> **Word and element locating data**
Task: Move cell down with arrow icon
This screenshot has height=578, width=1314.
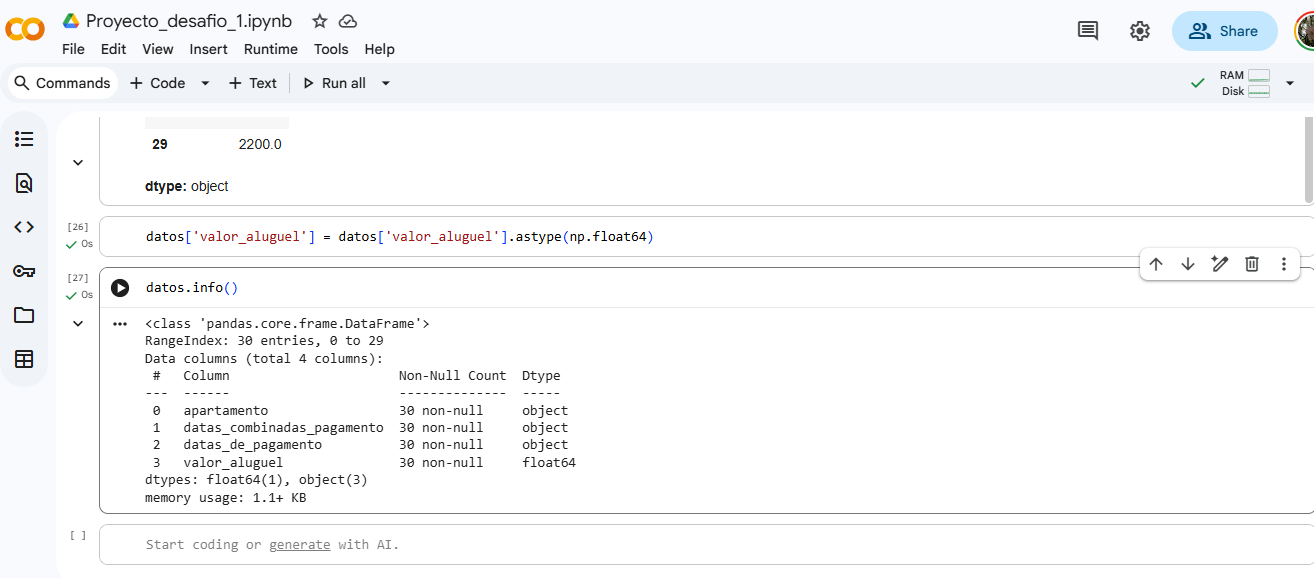Action: 1188,264
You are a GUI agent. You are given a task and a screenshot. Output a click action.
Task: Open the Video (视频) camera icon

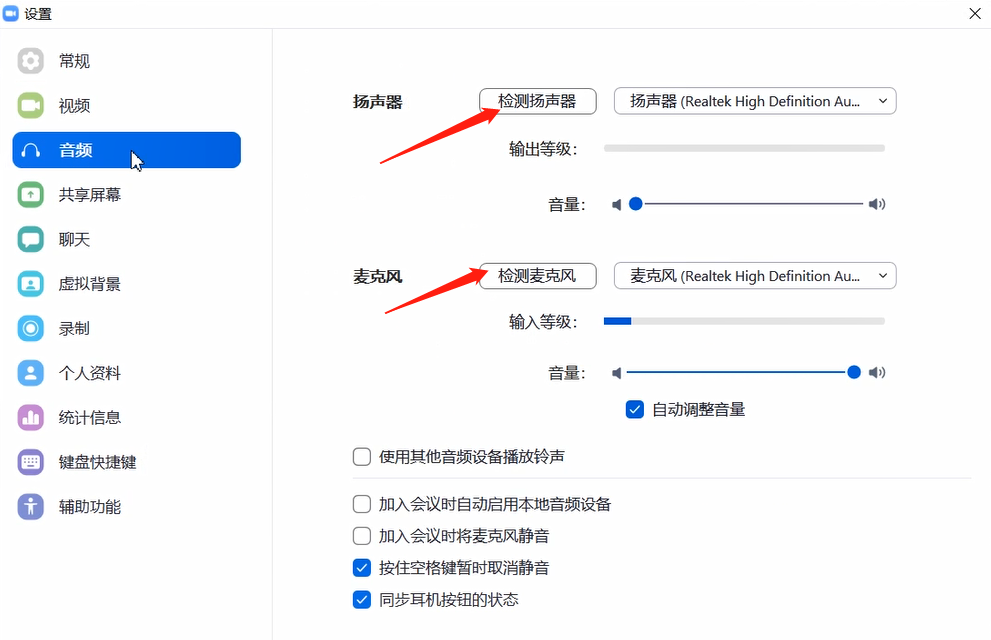(x=31, y=105)
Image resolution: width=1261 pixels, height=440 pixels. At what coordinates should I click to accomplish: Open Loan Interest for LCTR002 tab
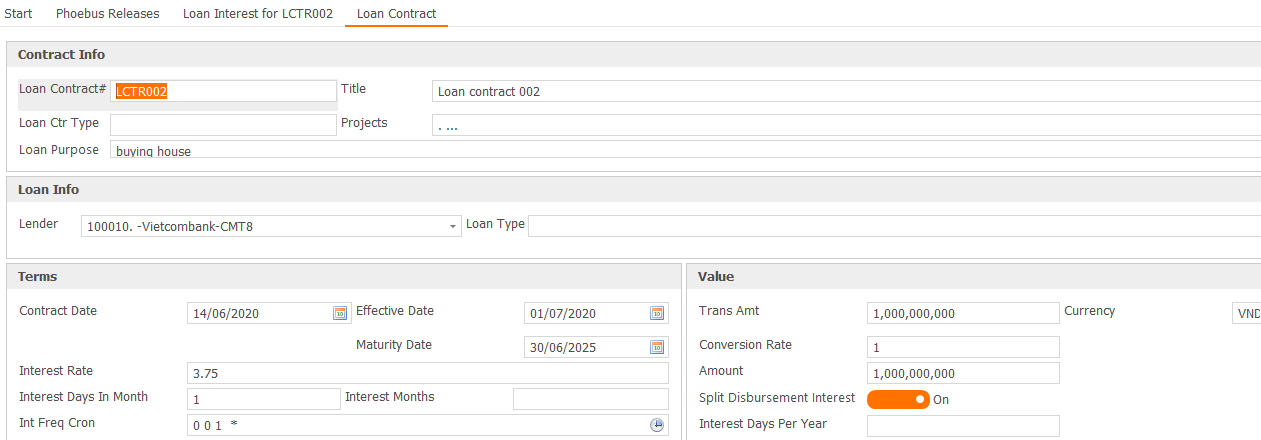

> **WHAT TO DO**
Substitute "screen capture" for every "screenshot" in the data, from the start down to the line that contains "(x=31, y=105)", and change nothing else. Leave the pictures out of your answer.

> **SOLUTION TO THIS PROBLEM**
Task: Move cell down with arrow icon
This screen capture has height=578, width=1314.
Action: 1188,264
You are a GUI agent. You are given a task and a screen capture. Output a click action.
Task: Open the Video (视频) camera icon

(x=31, y=105)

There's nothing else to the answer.